Nel suo nuovo spettacolo in scena al Teatro Troisi, Anna Mazzamauro è accompagnata da una piccola grande e colorata orchestra cantante, danzante e parlante  su musiche di Amedeo Minghi.

Il titolo è illuminante, Anna attrice di grande esperienza, ci invita a spogliarci dei tabù, degli stereotipi, dei brutti ricordi e dei pregiudizi usando l’arma invincibile dell’ironia e del sarcasmo .

Esilarante la performance di Anna trasformata da una tuta color carne in una donna extra-large che fiera della sua ciccia e della sua cellulite si scatena in un ballonzolante strip-tease.

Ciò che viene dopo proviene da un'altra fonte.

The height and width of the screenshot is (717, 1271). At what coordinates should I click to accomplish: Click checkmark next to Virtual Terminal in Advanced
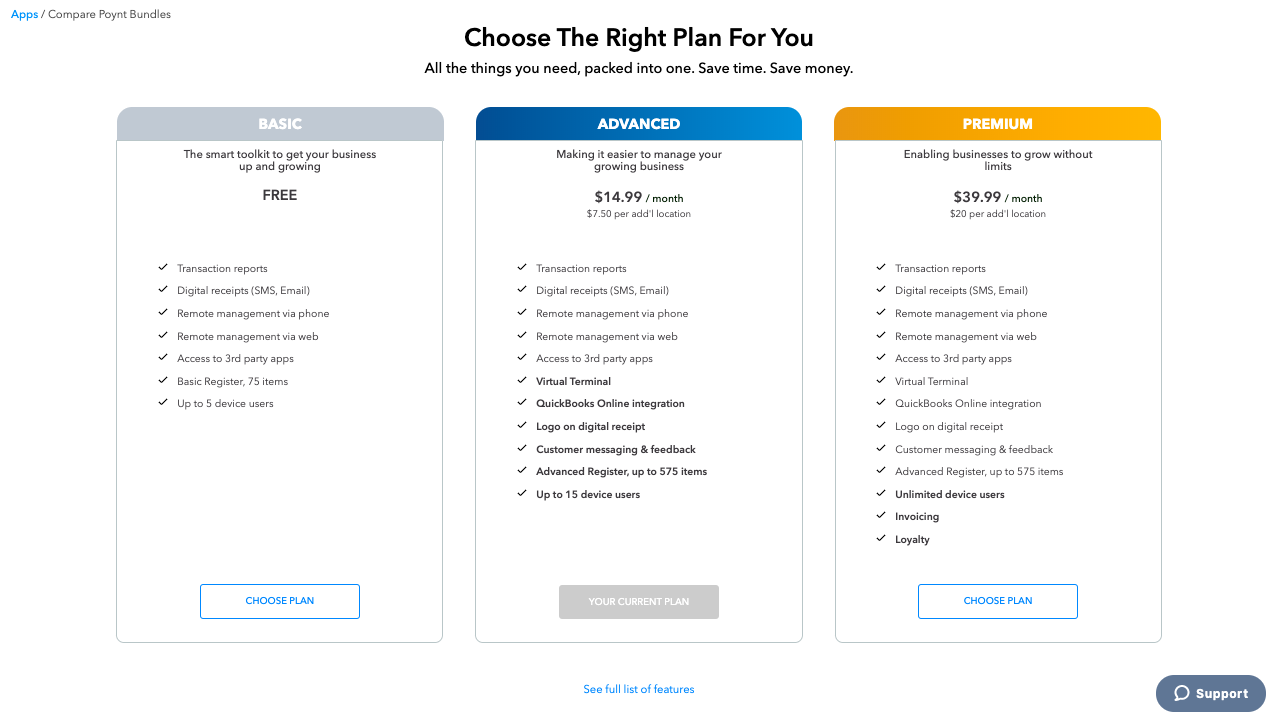[522, 380]
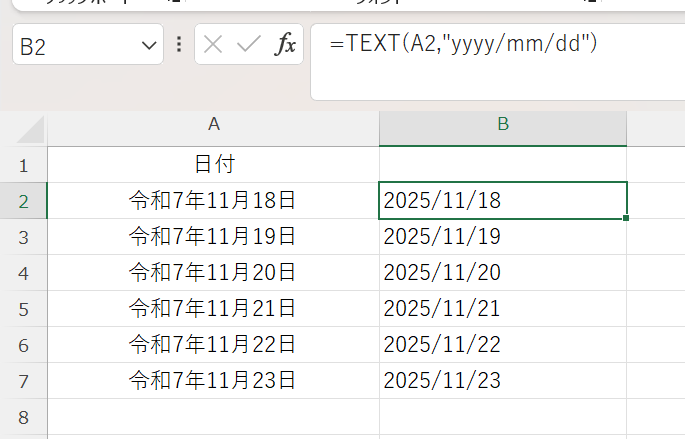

Uno spettacolo multiforme, divertente e al tempo stesso impegnato; Anna  abbandona il cliché dell’autoironia sulla  donna diversamente bella e mostra tutta la sua indiscutibile bravura saltando dalle barzellette iniziali, tanto per rompere il  ghiaccio, alla brillante interpretazione di canzoni dimostrando una verve canora non nota a tutti.  

 Toccanti e indimenticabili i passaggi sulla sofferenza e sulla malattia e quelli dedicati al dolore e alla rabbia delle persone che hanno subito la violenza, la crudeltà, l’oltraggio di altre persone.

La Mazzamauro è  eccellente, diretta, limpida, trasparente, senza schermi protettivi,  in poche parole nuda e cruda.